Notre première semaine

Nous voilà en Afrique depuis une semaine aujourd’hui et le Cameroun remplit tous nos sens!

Magnificence des paysages camerounais.

Le spectacle pour les yeux en est un de contrastes . La luxuriante beauté de la nature qui nous entoure tranche avec la grande pauvreté, voire la misère du peuple.


Les rues de Douala, capitale économique du Cameroun, foisonnent de petits commerces de toutes sortes tandis que la circulation apparemment anarchique nous déstabilise.

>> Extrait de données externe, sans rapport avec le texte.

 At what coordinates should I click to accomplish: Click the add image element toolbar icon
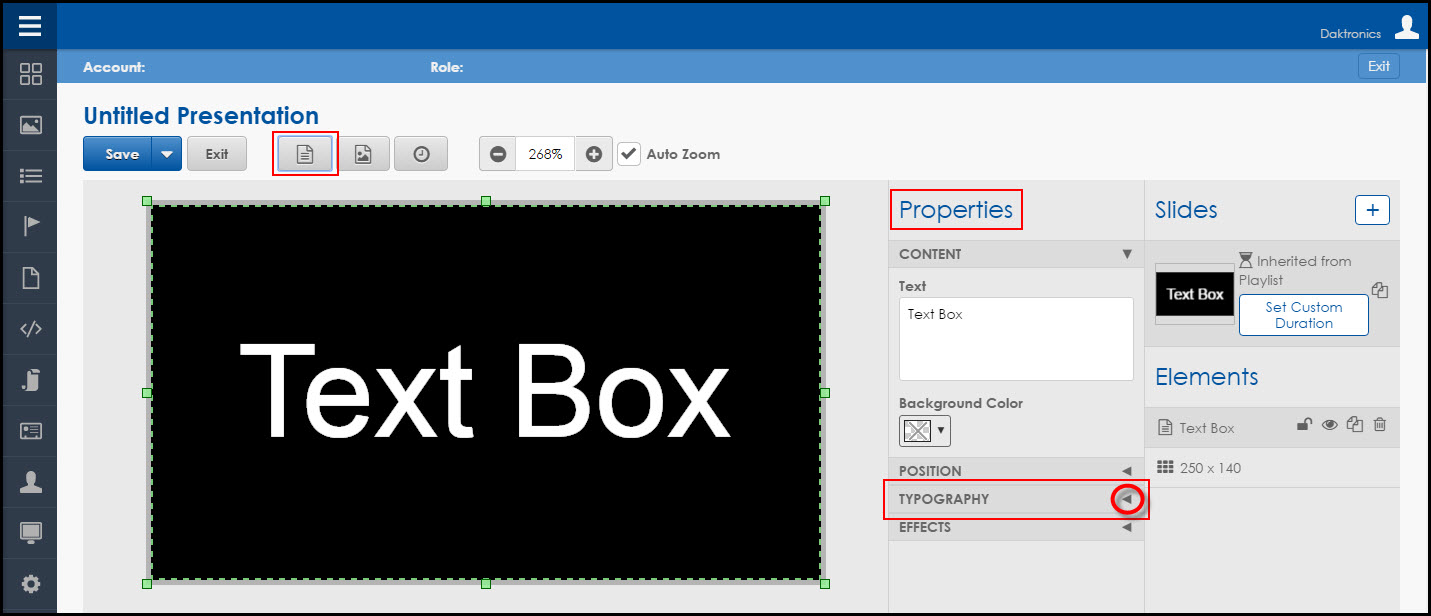tap(363, 154)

De la chaleur suffocante emprisonnée par le smog et un ciel toujours gris émanent des odeurs de diesel, de déchets qui brûlent et de charbon.


Après deux jours à Douala, changement de décor!

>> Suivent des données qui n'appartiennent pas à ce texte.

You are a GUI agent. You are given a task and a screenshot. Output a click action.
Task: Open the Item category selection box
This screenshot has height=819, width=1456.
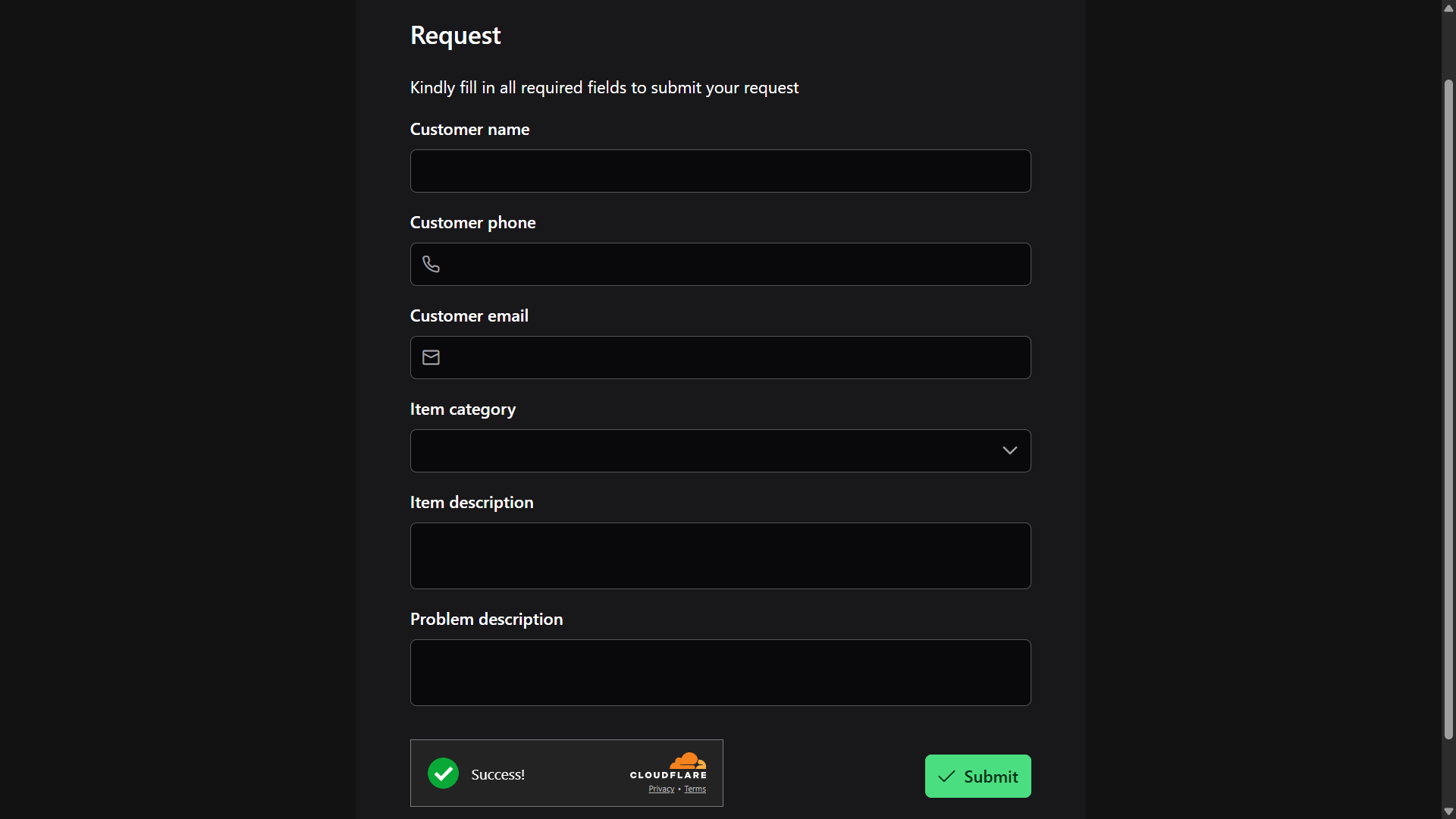720,450
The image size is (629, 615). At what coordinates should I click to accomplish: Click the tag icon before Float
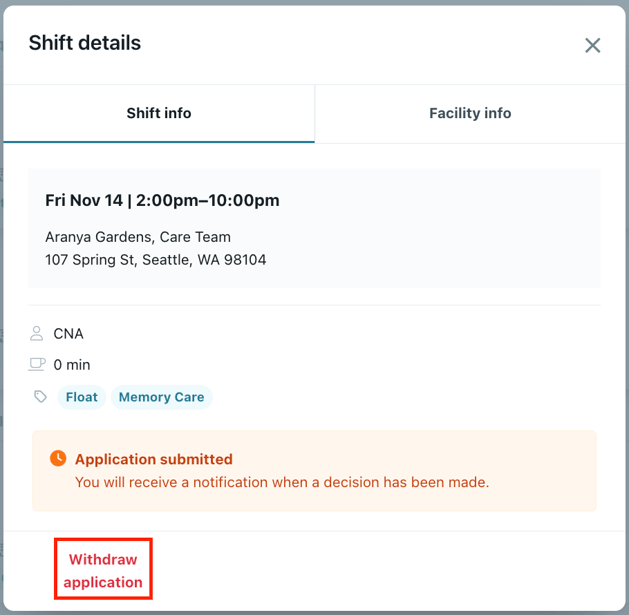(40, 397)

Plusieurs heures de route ont été nécessaires pour franchir les 200 kilomètres jusqu’au village appelé: Melong II.


Ici, rien à voir avec la ville!

La nature sauvage est généreuse. De par et d’autre d’une route de terre rouge, des plantations s’étirent jusqu’à l’horizon: bananes, palmeraies, papayes, ananas, poivre...


Arrivés au village, la vue des petites maisons en bois délabrées nous déconcertent et nous peinent, mais les sourires des très nombreux enfants curieux de voir des Blancs, la fierté des femmes et la gentillesse de tous nous émeuvent jusqu’aux larmes...


Nous étions attendus...


En effet, les Canadiens qui venaient aider régulièrement n’étaient pas revenus depuis 4 ans.


Terrain de football

Le groupe de Montreal qui voyage avec nous a déjà posé la première pierre et continue la construction d’une classe de maternelle.

Marie dans la maternelle

Le matériel scolaire a été remis lors d’une petite fête.


Marie a commencé à s’impliquer auprès des malades d’un dispensaire d’un village voisin tandis que Paul André donne de la formation dans divers domaines aux frères africains qui nous hébergent.


Prochainement nous visiterons le village de Kékem pour voir le terrain destiné à la construction de la clinique médicale.


Les choses se passent donc bien, et nous sommes très content malgré que Paul-Andre se soit blessé à la cheville le 3e jour.... mais, grâce aux soins d’une kinésithérapeute camerounaise espagnole qui travaillait à la construction d’un orphelinat, il pourra bientôt marcher sans béquilles.



La suite de notre aventure africaine dans une semaine si les connections le permettent.



P. S. Étant donné la fragilité du lien internet et la minceur de la bande passante, Marie et Paul-André ne peuvent écrire eux-mêmes sur le blogue. Toutefois, ils font parvenir photos et textes à leurs enfants afin de tenir le site à jour.